Friday, May 22, 2015

Dr. Pepper Has Been Kidnapped!

It takes a lot to put one over on Mrs. Hillbilly Mom. Especially if one is of tender years, nowhere near as finely-aged as Mrs. HM. However...there are times when even Mrs. Hillbilly Mom second-guesses herself. Perhaps a sign of dotage, due to her advancing years.

This morning Mrs. HM found herself in such a situation. Though the end result was the same, two possible scenarios were flipping a coin in Mrs. Hillbilly Mom's head.

Yesterday, a soda was left on a desk in the back of the room. Let the record show that sodas are not permitted in Mrs. HM's room. Nor water, nor milk, nor juice, nor coffee, nor Monster. Mrs. Hillbilly Mom is an equal opportunity dehydrator. The reason being that a classroom is for learning. It's not a cafe, a canteen, a coffee shop, a snack bar, a diner, or a truck stop. The only exception is the class after lunch, which is allowed to bring in their lidded unfinished drinks, but must have them in a backpack, or set them on the windowsill or the desks against the back wall that are unoccupied. Times are hard enough without making kids waste their parents' hard-earned money that they spend on soda (sugar free only) from the machine in the equipment room every day at lunch.

I noticed the soda as I straightened the room at the end of the day. It was a 20 oz. bottle of Diet Dr. Pepper, sitting all alone on a back desk. I moved it over about four feet so it sat next to my wire racks that hold hand-back papers. Less conspicuous. No need to advertise a soda in the room, for freshmen to question, they NEVER being allowed to carry in beverages. I did not throw it away. Usually the owner remembers, and comes back for it. In fact, somebody left a cellophane-wrapped chocolate rabbit head on a stick on the windowsill over Easter break. And re-claimed it the day we returned. That Dr. Pepper looked unopened to me. I didn't see a little crack between the plastic lid and the ring that's left below after you snap it open, but then again, I wasn't wearing my glasses. I figured one of my after-lunch kids would claim this afternoon.

Well. I entered the room after first bell, having just returned from my duty way down the hall, and saw Mr. Dr. Pepper sitting on top of a desk in the second row. There was no soda by my paper racks where I had left it.
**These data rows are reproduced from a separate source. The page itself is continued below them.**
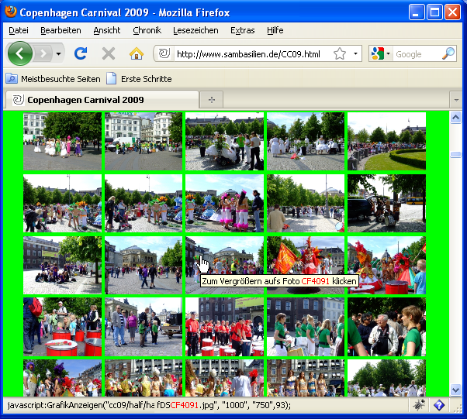Open a new tab with plus button
467x419 pixels.
pos(211,99)
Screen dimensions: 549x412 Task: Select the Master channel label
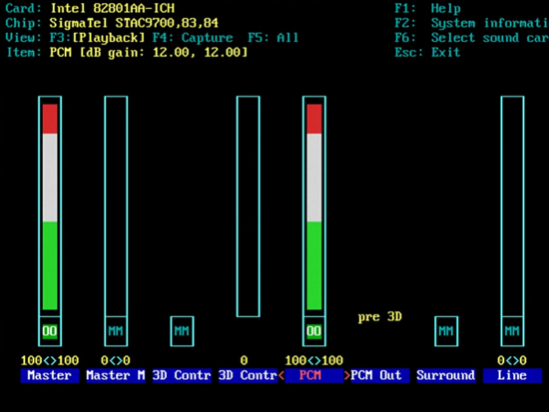point(50,376)
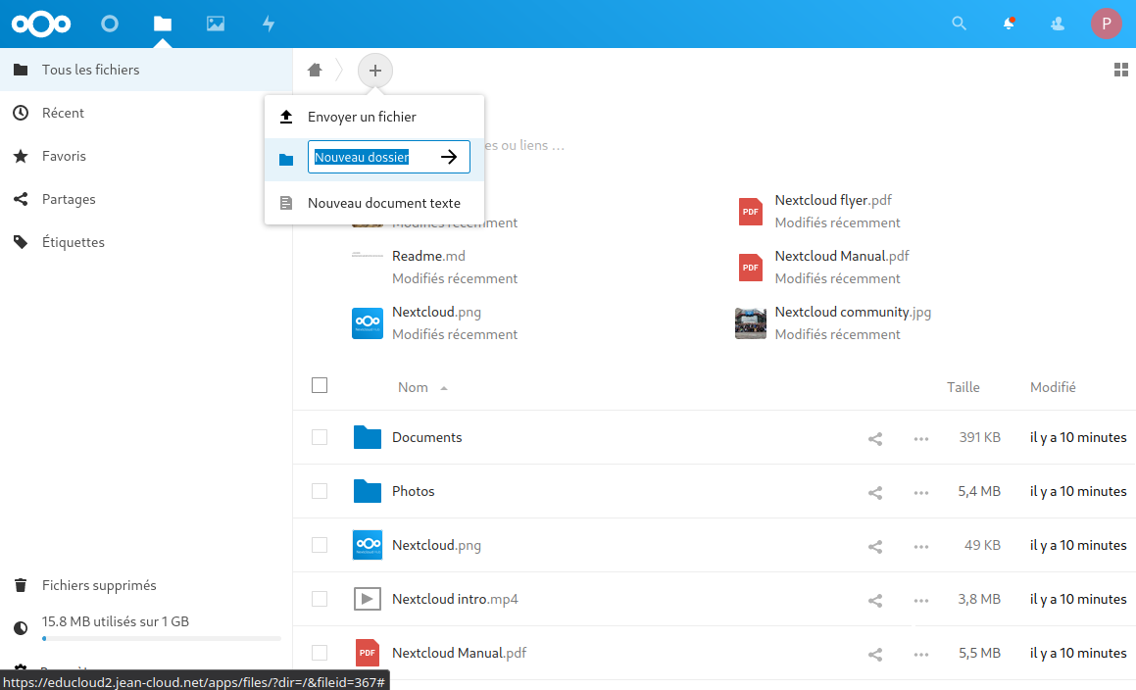Image resolution: width=1136 pixels, height=690 pixels.
Task: Toggle the select all files checkbox
Action: coord(320,385)
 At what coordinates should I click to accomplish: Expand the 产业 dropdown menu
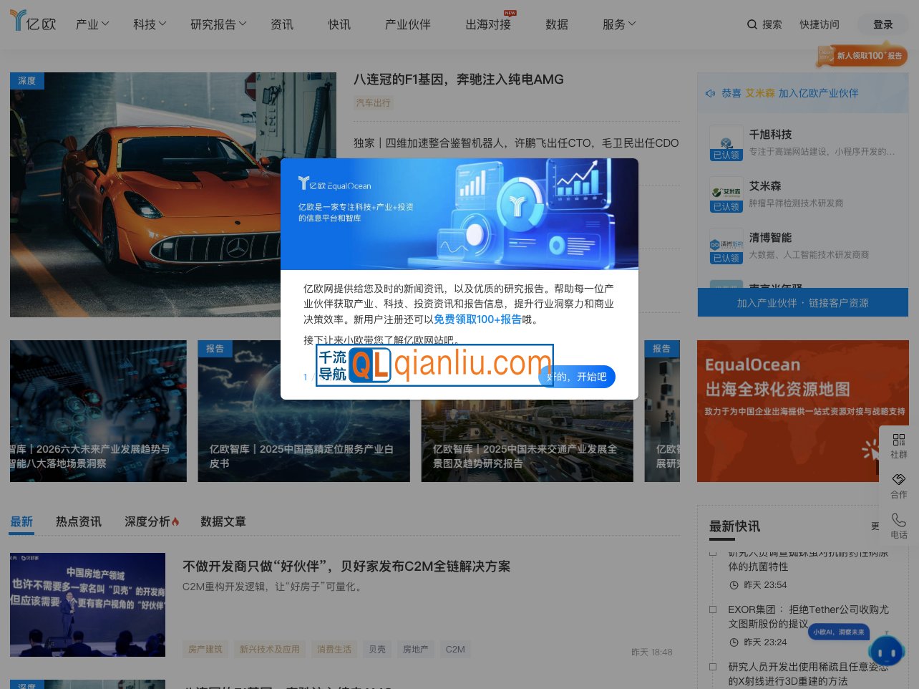92,24
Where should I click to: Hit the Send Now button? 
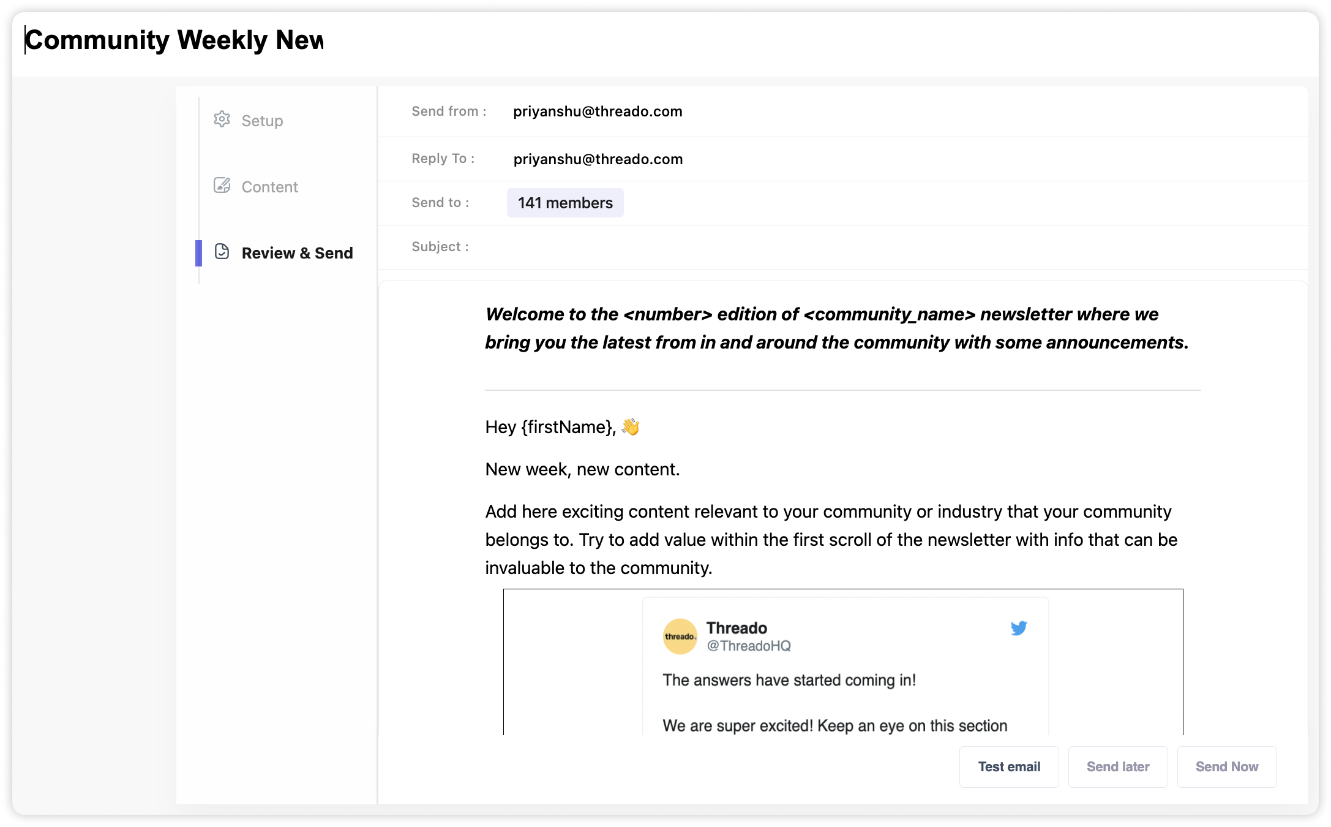(x=1227, y=766)
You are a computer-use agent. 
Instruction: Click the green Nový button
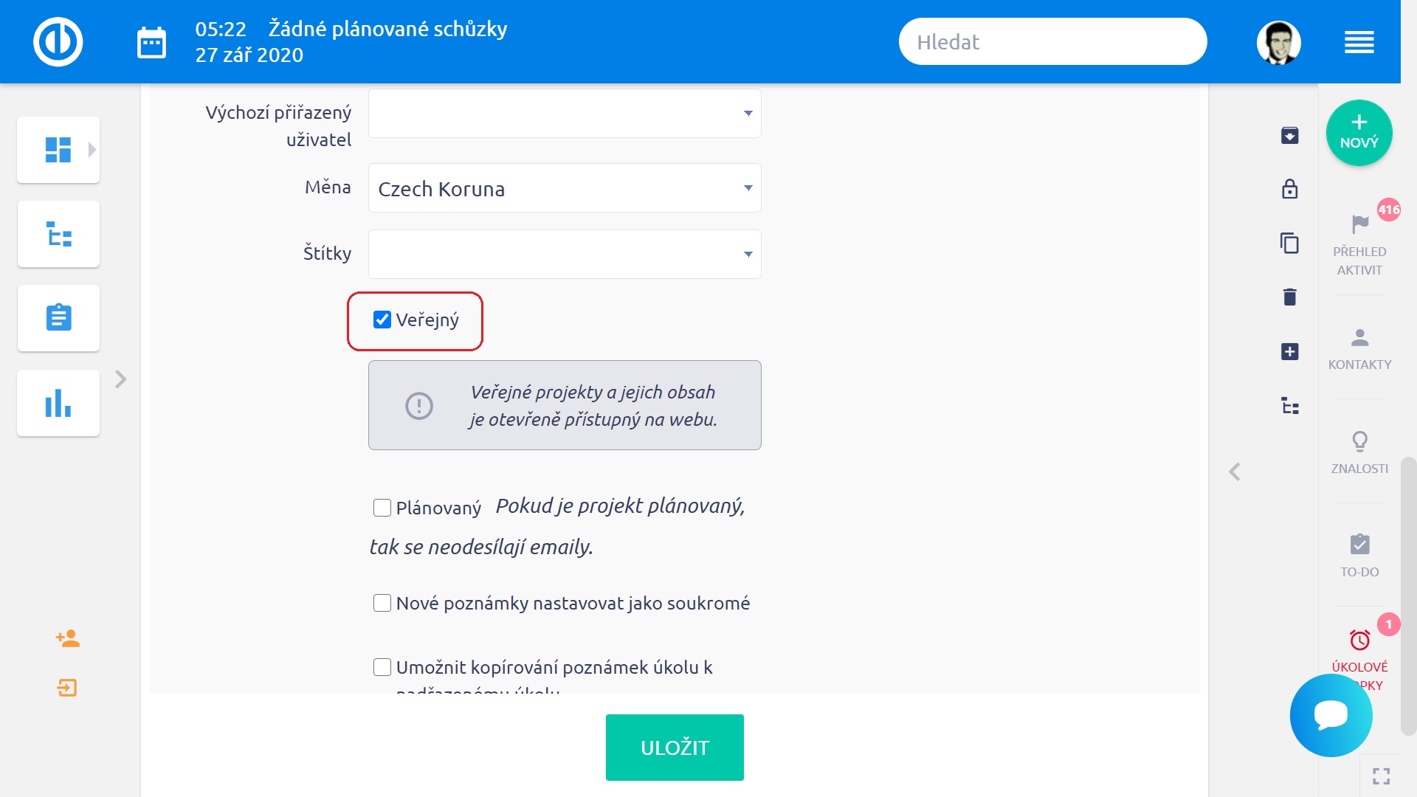coord(1359,133)
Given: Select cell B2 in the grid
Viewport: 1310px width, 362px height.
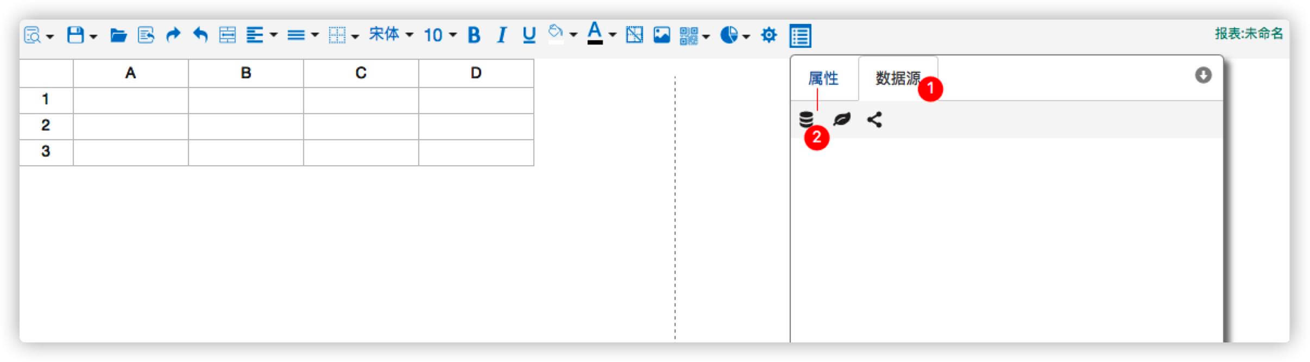Looking at the screenshot, I should tap(245, 126).
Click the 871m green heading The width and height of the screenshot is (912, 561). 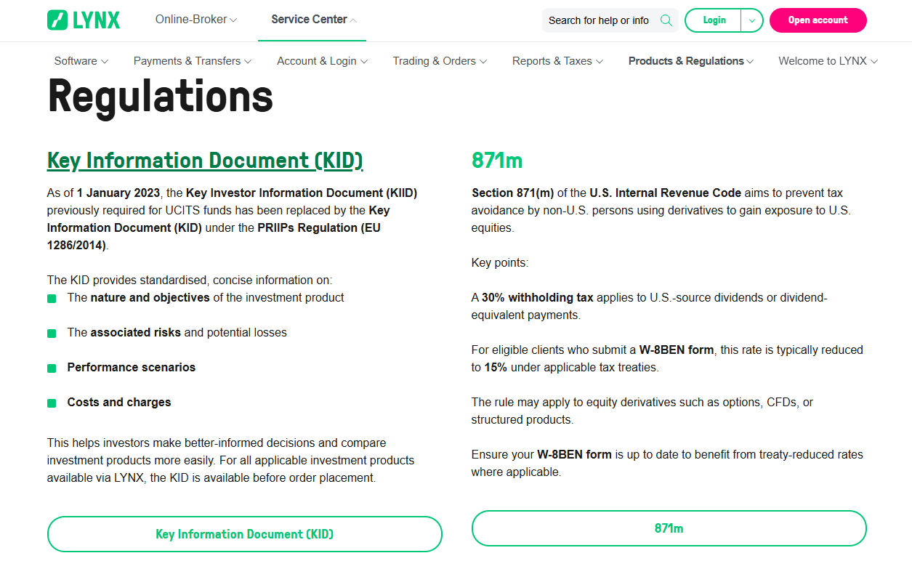point(497,161)
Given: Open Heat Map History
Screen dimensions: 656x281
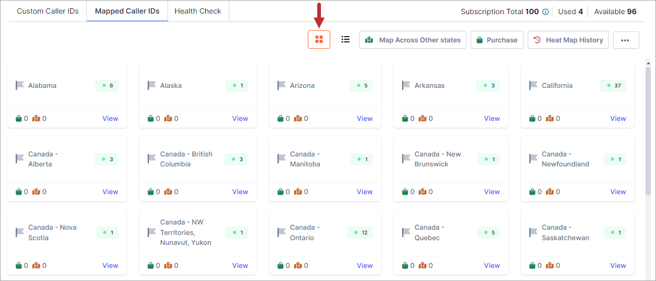Looking at the screenshot, I should (568, 40).
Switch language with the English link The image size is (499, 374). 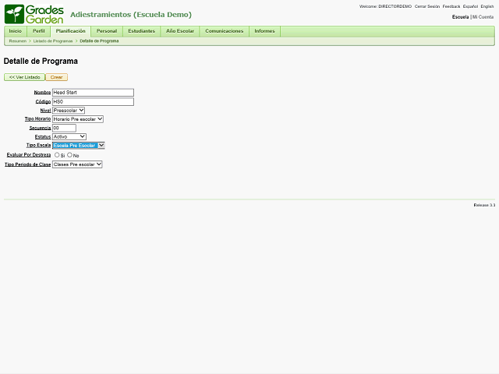(487, 6)
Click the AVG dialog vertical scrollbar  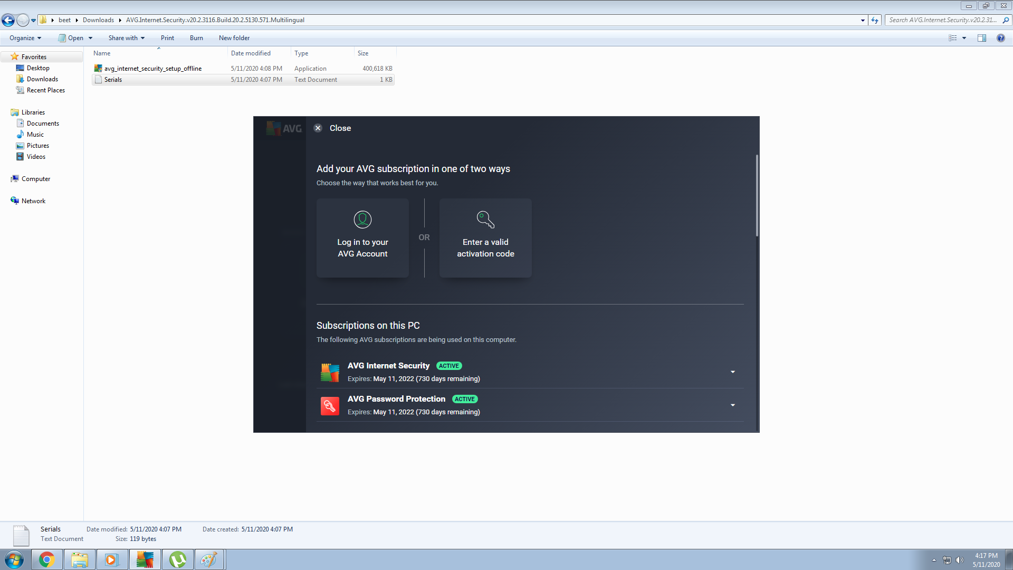757,195
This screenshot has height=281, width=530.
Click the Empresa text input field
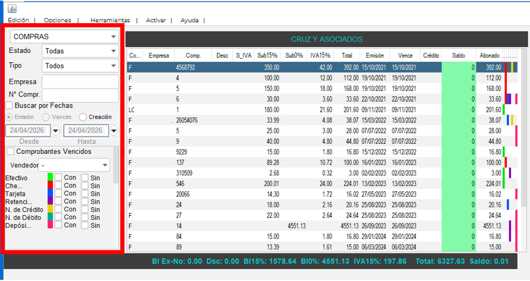[x=80, y=81]
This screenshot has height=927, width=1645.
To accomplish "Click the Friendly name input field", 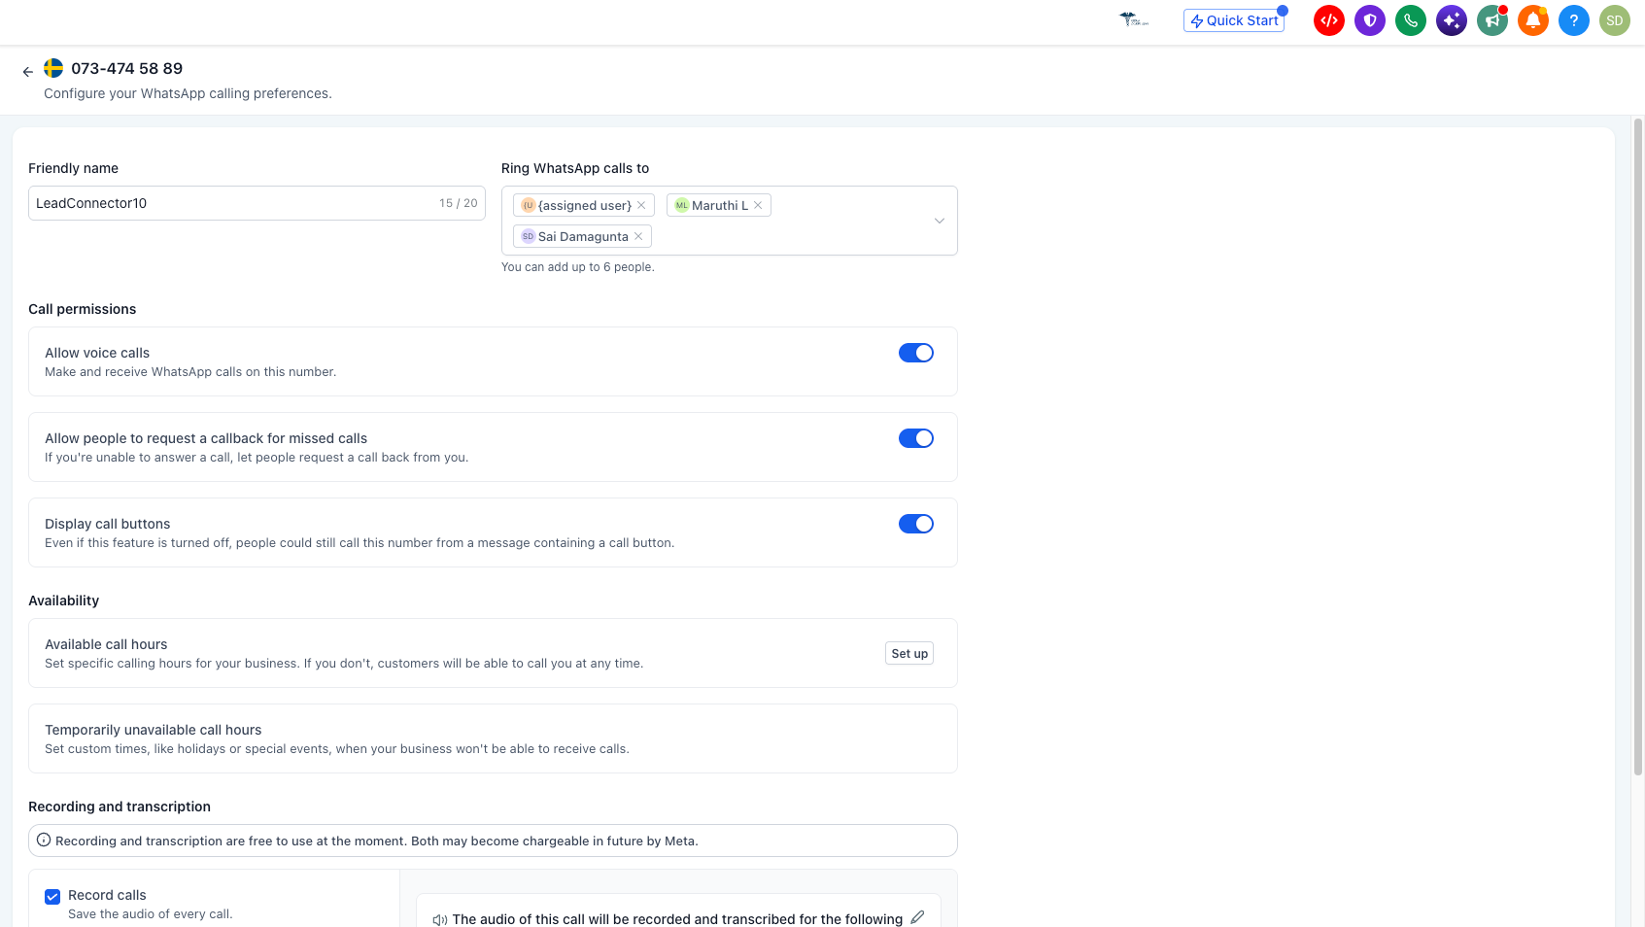I will point(257,203).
"Why is this Dr. Pepper here? It was on the back desk where I put it. Now it's here. None of you even sit here."

"Oh. Thirsty put it there." Said a dude who was sitting at the desk adjacent, not his assigned seat, either. Thirsty soon returned from turning in a book to another teacher.

"Why do you have that Dr. Pepper? Wasn't it on the back desk when you came in?"

"Oh. Yeah. I was just seeing if it still had carbonation."

"Put it back. It's not yours. Somebody might come back for it."

"Oh. Okay. But who's going to want an opened soda?"

"It looks like you did."

Seriously. Either Thirsty scammed a brand-new unopened Dr. Pepper off my back desk, or she, herself, was planning to drink another person's already-opened soda.

Both scenarios which Mrs. Hillbilly Mom finds distasteful.